-------- DOCUMENT PASSAGE
Buildings and cities

Responsible for some 70 per cent of energy use, buildings and construction account for 39 per cent of energy-related carbon dioxide emissions. Vast amounts of urban infrastructure are to be built in the coming 15 years as rural-urban migration accelerates. There are huge opportunities here to retrofit existing buildings, improve building standards, and rethink urban planning such as by providing incentives for mini-grid solutions. We also need to tackle human-induced methane, nitrous oxide and CF11 emissions, and find smarter solutions for cooling, heating and waste management.

Education

Educate girls: educated women have fewer and healthier children. Improve global access to, and education on, family planning. We need to focus on economic, social and political inclusion to leave no one behind. Education, skills, and awareness-building are essential ingredients for meaningful inclusion.

Energy

Invest in renewables and stop commissioning new coal-fired power plants. We need to redirect fossil fuel subsidies to incentivize large-scale investment and job creation in renewable energy. At the same time, we need energy efficiency standards for electric equipment (lighting, appliances, electric engines, transformers) and a transition towards efficiency-labelled electric equipment.

Energy finance

Help poor countries mitigate and adapt to climate change. According to UN Environment’s Emissions Gap Report 2018, renewable energy and energy efficiency projects in developing countries could significantly cut emissions by 2020 if industrialized nations made good on their pledge to mobilize US$100 billion a year of climate funding. While energy investment is flowing increasingly towards clean energy, it is not flowing at the rate necessary to achieve the Paris Agreement’s goals.

Forests and land use

Protect and restore tropical forests. Plant a trillion trees to boost carbon capture, with associated benefits for biodiversity, food security, livelihoods and rural economies. To do this we need to scale up investment to halve tropical deforestation by 2020, stop net deforestation by 2030 globally, and raise around US$50 billion per year to reach a target of 350 million hectares of forest and landscape restoration by 2030 in line with the Bonn Challenge. So far, 168 million hectares of restoration have been pledged by 47 countries. We should avoid any further conversion of peatlands into agricultural land and restore little-used, drained peatlands by rewetting them. We also need to plant more trees on agricultural land and pastures.

Transport

Transport is responsible for about one quarter of all energy-related CO2 emissions, and set to increase to one-third by 2050, growing faster than any other sector. With the right policies and incentives, significant emission reductions can be achieved. For this to happen, we need to put in place vehicle efficiency standards, incentives for zero-emission transportation and invest in non-motorized mobility. For example, the Indian government is prioritizing policies that are helping to shift freight transport from road to rail.
----------------
-------- RECORDS SHOWN
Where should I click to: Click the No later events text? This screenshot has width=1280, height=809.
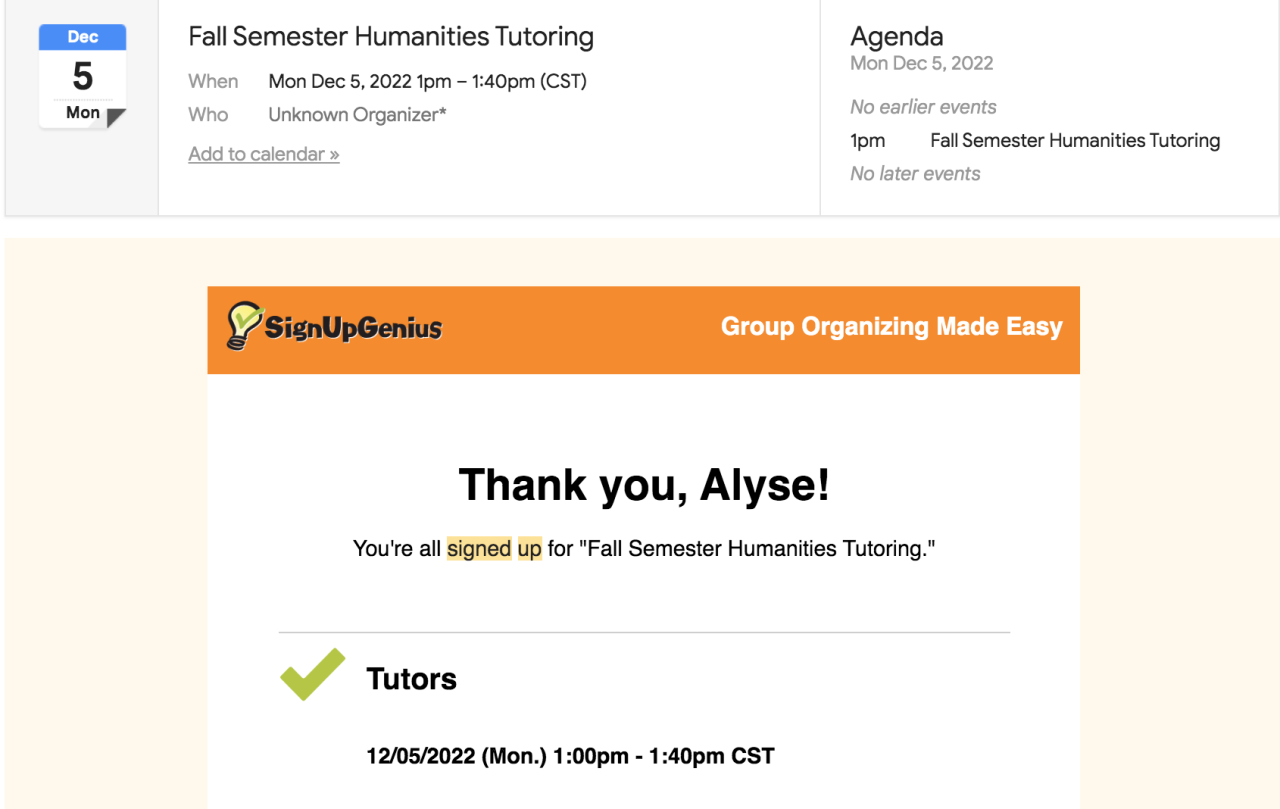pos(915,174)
----------------
-------- RECORDS SHOWN
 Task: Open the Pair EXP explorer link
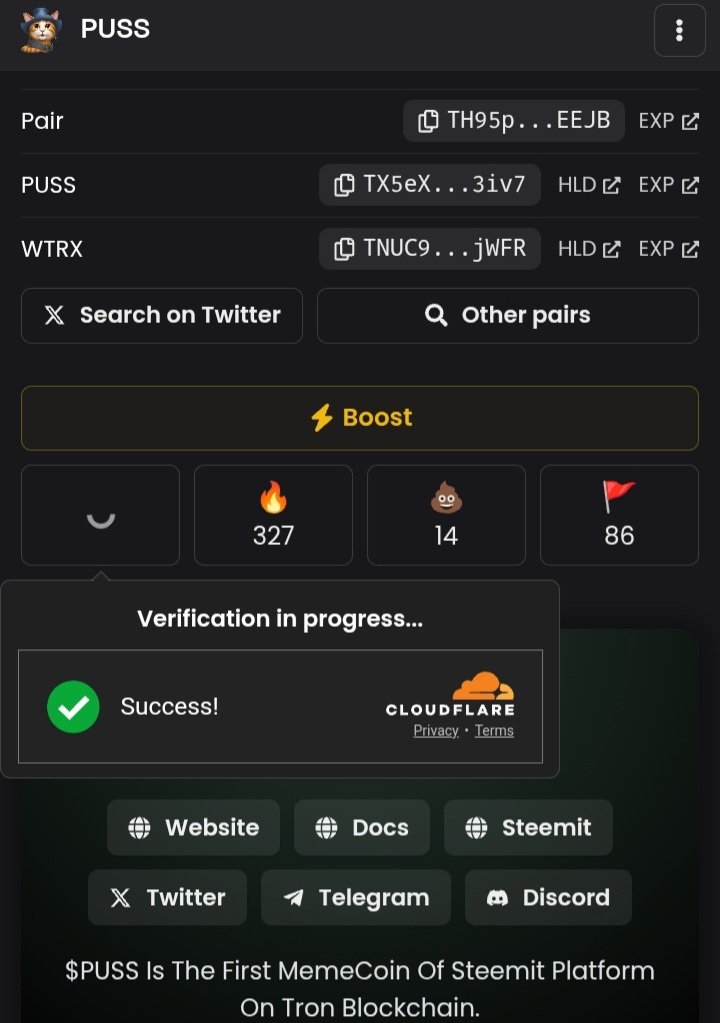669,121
----------------
TASK OBJECTIVE:
Answer these about the climate solutions text, one per line:
1. What percentage of energy-related carbon dioxide emissions comes from buildings and construction?
2. How many hectares of restoration have been pledged so far, and by how many countries?
3. Which government is prioritizing policies to shift freight transport from road to rail?

SOLVED PROBLEM:
1. 39 per cent
2. 168 million hectares, by 47 countries
3. The Indian government